El pirata Lewis Casper era corsario de la corona inglesa. Tenía a su cargo una tripulación relativamente pequeña, aunque muy osada, como si se autopercibiera inmensa. Sin embargo, su atributo más rentable a la hora de conseguir riquezas no era el coraje a la hora de enfrentarse a sus rivales en combate —algo que casi nunca ocurría—, sino la capacidad de engaño que tenían.
Mientras los demás corsarios interceptaban barcos cargados de oro, plata y especias, la banda de Casper conquistaba botines enteros sin disparar un mosquete ni desenvainar una espada.
A diferencia de los demás piratas, ellos buscaban pueblos costeros, amarraban en el puerto y, después de disfrazarse con ropa llamativa y colorida, bajaban del barco listos para su obra.
El tiempo que pasaban en altamar, además de encargarse de las tareas que les tocaban como marineros, se dedicaban a entrenar sus dotes artísticas. Como mínimo, dos horas diarias.
Se dice que algunos guionistas de esa tripulación dieron lo mejor del teatro a la historia de la humanidad, y que Shakeaspeare agradecía que no hubiera quedado ninguna de esas obras escrita.
Otros miembros, por su parte, se especializaban en acrobacias, actuación, escenografía y también en vestuario.
Su arte les valió, en Buenos Aires, para convencer a la ciudadanía de que existía un lugar donde podían multiplicar su riqueza en oro. Solamente debían dejarlo en ese lugar algunos meses. Pero solamente Lewis Casper sabía dónde quedaba.
Los porteños, encandilados por la tan convicente propuesta, cargaron el barco con todo el oro que tenían. Eso sí: a cambio, exigieron el mapa del lugar donde estaría el oro.
Lewis Casper, aficionado al dibujo, pasó la tarde dibujando mapas de lugares del mundo y otros inexistentes. Hizo unos quinientos mapas y los distribuyó por toda la ciudad en minutos.
Minutos después, partieron hacia Europa. Cuando llegaron a Inglaterra, en lugar de llevarlo a la corona que los contrataba, se lo entregaron a un privado para que lo guardara.
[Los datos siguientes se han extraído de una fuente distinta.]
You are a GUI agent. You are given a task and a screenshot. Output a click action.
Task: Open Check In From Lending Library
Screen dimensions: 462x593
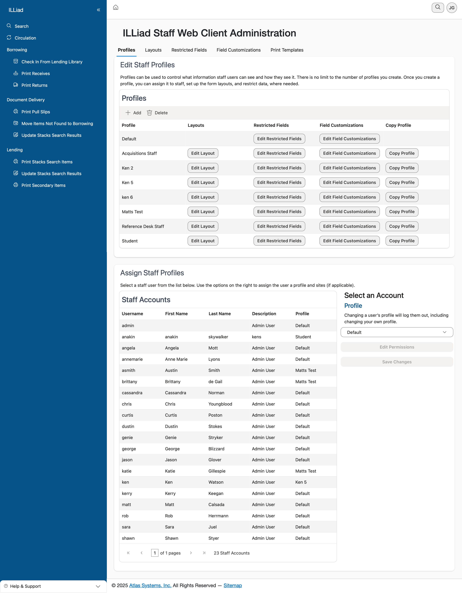pos(52,62)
Años más tarde, una tormenta estuvo a punto de tragarse el barco en las costas del, por aquel entonces, Estado de Brasil. Lograron sortearla hacia el sur y perdieron la chance de un botín espectacular en Florianópolis, capital de la Capitanía de Santa Catarina. El barco quedó muy averiado y necesitaba reparaciones.
Por no transitar tanto la zona, llegaron a Buenos Aires pensando que se trataba de Montevideo. Al verlos, los porteños recordaron que le habían dado el oro a esa misma compañía de teatro que acababa de amarrar.
La bola se corrió rápido y, en pocos minutos, la parte de la tripulación, que había bajado del barco, estaba rodeada de gente que se había dado cuenta que todos los mapas eran falsos —después de costear expediciones a buscar el oro— y que reclamaba su devolución.
Lewis Casper, bajo presión, acordó ir en busca del oro. Dejó como garantía a la mitad de su tripulación, incluido su hermano menor y mano derecha.
Lamentó mucho el momento en que se enteró que el hombre al que le había entregado el oro había desaparecido, se había esfumado y no tenía manera de encontrarlo. Se despidió de su hermano con un beso al cielo, y juntó una nueva tripulación.